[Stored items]
++++++

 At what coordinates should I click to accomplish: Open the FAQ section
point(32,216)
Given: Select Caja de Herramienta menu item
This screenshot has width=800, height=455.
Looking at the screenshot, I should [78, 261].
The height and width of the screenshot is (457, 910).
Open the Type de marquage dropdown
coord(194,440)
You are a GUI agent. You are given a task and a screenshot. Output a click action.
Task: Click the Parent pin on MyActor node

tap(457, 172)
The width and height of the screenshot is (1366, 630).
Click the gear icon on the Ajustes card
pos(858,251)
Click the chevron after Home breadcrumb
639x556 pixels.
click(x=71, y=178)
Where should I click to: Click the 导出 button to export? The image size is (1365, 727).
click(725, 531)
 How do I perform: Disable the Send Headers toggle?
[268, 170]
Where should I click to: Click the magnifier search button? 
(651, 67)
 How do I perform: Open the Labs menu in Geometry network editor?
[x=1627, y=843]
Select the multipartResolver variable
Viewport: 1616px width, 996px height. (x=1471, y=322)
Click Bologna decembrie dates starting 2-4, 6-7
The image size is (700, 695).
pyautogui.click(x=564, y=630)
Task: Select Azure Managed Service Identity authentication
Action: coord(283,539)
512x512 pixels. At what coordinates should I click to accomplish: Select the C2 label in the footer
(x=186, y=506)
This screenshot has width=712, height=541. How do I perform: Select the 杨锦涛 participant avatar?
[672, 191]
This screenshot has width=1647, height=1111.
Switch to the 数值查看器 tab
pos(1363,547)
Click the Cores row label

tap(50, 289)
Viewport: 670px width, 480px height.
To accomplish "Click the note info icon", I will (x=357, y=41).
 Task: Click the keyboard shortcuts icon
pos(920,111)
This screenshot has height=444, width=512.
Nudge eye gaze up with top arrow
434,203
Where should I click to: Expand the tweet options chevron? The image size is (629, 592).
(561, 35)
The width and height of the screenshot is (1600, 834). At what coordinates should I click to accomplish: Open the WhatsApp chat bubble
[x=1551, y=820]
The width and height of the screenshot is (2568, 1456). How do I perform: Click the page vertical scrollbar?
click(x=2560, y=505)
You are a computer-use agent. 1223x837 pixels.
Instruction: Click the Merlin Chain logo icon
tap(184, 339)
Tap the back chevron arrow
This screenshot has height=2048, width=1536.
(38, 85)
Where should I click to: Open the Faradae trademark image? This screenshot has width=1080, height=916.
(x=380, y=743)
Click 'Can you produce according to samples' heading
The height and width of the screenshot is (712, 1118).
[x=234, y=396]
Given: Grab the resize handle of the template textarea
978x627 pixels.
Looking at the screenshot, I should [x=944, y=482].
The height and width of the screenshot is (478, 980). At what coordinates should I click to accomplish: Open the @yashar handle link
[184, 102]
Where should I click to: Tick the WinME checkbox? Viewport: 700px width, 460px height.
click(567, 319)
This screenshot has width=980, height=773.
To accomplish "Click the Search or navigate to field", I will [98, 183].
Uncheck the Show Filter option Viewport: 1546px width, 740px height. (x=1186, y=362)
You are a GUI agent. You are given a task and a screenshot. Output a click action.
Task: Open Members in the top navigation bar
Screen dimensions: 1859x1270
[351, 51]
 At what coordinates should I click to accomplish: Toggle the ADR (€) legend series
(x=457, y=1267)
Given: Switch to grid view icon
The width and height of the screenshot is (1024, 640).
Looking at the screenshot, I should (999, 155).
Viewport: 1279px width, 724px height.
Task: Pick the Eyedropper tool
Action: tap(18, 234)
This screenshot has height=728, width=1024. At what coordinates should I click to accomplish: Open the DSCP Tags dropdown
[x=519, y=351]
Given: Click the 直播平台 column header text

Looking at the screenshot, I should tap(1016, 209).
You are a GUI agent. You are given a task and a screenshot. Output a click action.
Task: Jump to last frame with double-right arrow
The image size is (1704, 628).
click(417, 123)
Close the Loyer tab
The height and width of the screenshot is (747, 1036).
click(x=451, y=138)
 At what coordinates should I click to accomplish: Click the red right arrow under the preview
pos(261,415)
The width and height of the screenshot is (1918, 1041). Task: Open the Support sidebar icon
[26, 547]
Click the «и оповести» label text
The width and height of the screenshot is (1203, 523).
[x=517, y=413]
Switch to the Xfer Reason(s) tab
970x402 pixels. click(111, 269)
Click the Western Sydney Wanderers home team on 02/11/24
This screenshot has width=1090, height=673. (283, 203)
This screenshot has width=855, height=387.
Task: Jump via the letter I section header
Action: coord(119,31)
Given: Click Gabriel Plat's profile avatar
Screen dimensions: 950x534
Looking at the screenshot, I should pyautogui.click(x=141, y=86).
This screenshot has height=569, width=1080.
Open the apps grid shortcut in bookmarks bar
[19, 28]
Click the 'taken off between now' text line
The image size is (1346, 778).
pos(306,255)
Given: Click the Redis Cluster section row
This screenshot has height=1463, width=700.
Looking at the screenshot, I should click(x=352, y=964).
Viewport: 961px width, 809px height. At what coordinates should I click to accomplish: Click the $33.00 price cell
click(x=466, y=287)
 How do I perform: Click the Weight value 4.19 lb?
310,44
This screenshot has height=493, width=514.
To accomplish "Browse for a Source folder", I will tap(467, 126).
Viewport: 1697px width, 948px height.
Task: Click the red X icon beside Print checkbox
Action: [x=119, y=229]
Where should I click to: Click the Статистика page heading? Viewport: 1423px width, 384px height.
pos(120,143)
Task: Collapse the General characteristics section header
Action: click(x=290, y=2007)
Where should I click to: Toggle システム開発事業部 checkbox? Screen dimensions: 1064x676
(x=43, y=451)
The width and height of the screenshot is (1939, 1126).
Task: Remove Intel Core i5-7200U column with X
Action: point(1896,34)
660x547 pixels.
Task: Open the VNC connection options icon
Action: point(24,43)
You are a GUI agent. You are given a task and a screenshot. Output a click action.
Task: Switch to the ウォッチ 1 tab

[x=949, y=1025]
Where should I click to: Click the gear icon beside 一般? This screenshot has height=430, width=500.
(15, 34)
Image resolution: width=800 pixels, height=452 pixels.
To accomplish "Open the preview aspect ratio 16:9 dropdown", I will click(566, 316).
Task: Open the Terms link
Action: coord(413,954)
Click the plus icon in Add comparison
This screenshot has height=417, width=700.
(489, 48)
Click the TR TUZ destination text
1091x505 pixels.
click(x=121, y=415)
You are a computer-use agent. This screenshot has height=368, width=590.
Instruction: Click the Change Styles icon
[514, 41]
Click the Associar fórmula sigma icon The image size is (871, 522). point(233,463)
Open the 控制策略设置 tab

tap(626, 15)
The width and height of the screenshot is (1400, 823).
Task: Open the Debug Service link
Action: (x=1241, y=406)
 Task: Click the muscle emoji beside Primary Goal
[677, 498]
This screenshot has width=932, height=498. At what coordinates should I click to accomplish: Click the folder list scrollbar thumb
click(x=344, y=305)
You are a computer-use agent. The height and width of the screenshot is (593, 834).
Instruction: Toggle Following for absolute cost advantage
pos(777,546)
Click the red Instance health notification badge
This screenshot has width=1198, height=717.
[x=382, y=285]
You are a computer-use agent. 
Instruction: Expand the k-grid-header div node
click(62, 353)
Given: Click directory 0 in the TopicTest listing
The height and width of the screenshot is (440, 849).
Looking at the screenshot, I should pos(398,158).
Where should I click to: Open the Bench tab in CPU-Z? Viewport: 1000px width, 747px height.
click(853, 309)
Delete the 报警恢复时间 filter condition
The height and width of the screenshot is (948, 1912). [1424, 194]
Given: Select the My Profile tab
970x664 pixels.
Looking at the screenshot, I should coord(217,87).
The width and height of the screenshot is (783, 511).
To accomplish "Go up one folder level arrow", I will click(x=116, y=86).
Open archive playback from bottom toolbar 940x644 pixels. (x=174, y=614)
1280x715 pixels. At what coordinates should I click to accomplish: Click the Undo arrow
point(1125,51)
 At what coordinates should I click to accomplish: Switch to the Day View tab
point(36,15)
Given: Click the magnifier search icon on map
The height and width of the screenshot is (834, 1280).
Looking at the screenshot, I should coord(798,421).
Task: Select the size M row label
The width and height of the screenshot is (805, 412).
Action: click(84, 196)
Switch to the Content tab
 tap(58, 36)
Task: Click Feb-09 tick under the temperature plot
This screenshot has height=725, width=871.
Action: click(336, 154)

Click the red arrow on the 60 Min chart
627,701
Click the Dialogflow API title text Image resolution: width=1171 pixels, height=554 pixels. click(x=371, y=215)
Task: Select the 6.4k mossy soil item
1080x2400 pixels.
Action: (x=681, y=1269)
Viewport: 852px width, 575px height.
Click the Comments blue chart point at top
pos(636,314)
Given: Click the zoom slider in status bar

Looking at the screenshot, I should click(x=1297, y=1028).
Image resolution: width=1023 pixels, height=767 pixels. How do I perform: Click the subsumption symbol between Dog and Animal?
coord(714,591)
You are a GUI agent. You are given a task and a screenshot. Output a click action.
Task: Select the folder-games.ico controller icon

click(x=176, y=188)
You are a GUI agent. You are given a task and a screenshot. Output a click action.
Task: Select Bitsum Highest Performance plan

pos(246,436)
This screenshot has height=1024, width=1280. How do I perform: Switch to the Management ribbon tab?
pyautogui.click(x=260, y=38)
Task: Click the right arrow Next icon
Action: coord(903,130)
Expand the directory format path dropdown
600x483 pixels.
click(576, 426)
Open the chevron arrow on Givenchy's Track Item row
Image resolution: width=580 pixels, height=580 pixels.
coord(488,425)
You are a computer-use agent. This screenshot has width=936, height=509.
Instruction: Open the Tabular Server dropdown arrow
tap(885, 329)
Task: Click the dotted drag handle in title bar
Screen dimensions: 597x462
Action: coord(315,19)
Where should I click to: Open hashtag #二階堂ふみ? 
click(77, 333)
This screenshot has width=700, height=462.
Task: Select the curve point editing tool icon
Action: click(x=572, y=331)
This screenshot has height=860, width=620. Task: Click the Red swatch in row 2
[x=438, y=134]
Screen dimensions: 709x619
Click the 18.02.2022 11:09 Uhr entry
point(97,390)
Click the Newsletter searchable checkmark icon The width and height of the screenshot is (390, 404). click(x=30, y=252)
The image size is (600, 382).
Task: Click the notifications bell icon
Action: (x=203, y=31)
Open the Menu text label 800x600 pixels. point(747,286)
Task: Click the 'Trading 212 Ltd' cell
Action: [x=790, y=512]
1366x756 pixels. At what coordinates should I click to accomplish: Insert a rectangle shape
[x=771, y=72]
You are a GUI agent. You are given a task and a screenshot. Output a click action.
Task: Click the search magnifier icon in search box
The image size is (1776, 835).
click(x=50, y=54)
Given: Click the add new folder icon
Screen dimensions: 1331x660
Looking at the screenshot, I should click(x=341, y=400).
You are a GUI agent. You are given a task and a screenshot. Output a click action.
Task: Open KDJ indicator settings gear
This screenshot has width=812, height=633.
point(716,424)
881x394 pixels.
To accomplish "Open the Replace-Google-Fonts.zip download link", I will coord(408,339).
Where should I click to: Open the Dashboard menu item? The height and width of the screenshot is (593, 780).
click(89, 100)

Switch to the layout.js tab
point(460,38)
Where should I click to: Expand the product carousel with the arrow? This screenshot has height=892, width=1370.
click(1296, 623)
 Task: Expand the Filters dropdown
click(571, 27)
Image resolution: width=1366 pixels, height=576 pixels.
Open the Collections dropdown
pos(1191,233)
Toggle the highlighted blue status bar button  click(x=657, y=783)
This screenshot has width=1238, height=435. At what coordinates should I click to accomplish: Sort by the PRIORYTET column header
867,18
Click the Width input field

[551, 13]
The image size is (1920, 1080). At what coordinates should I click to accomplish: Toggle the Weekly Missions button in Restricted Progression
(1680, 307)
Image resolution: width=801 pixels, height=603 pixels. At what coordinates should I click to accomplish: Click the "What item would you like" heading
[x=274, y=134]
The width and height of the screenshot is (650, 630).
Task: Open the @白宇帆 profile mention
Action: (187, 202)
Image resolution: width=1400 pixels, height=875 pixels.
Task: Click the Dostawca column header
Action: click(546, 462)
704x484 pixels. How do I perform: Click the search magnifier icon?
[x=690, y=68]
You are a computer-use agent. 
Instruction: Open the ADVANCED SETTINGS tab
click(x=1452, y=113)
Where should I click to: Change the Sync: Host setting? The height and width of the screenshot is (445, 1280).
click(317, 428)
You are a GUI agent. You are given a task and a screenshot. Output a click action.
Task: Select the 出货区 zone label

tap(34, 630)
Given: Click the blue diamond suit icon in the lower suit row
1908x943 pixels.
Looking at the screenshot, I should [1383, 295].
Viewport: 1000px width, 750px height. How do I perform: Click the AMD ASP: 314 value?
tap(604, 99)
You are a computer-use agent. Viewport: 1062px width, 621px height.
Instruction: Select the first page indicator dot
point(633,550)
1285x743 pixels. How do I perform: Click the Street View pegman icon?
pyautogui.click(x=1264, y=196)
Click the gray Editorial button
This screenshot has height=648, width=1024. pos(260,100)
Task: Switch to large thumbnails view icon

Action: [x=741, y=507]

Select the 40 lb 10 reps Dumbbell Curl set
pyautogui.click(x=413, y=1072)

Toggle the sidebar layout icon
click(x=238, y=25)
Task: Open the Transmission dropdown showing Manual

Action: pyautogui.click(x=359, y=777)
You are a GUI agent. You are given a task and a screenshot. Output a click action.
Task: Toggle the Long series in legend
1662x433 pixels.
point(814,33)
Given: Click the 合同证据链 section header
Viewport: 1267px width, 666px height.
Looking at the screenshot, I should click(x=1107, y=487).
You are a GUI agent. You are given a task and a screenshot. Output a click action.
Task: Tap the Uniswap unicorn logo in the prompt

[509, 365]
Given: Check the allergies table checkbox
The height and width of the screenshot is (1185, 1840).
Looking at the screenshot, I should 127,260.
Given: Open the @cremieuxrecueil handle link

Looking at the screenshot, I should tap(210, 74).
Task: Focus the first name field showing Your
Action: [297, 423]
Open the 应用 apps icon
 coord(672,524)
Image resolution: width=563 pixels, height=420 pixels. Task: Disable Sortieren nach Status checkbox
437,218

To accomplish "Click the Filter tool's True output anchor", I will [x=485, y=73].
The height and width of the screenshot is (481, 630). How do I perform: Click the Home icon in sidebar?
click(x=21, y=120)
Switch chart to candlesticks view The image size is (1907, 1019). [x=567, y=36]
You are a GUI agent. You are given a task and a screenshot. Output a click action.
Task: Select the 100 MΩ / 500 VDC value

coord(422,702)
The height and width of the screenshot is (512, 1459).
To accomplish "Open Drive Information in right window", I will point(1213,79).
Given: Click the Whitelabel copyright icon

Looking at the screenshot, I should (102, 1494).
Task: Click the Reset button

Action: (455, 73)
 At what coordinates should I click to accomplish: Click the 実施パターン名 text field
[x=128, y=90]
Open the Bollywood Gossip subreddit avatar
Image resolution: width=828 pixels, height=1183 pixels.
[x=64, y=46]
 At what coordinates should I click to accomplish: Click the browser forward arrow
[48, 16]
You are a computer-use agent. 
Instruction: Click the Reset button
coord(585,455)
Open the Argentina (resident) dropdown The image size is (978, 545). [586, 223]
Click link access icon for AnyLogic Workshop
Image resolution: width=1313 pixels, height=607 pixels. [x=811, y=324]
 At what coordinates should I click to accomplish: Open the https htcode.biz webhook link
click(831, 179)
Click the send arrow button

++++++

Produce only the lines from the line containing "Task: Click the muscle" through the line containing "Given: Click directory", inclusive of both, exactly as they stand in the entries above.

◆ Result for this task ◆
 Task: Click the muscle emoji beside Primary Goal
[677, 498]
This screenshot has width=932, height=498. At what coordinates should I click to accomplish: Click the folder list scrollbar thumb
click(x=344, y=305)
You are a computer-use agent. The height and width of the screenshot is (593, 834).
Instruction: Toggle Following for absolute cost advantage
pos(777,546)
Click the red Instance health notification badge
This screenshot has width=1198, height=717.
[x=382, y=285]
You are a computer-use agent. 
Instruction: Expand the k-grid-header div node
click(62, 353)
Given: Click directory 0 in the TopicTest listing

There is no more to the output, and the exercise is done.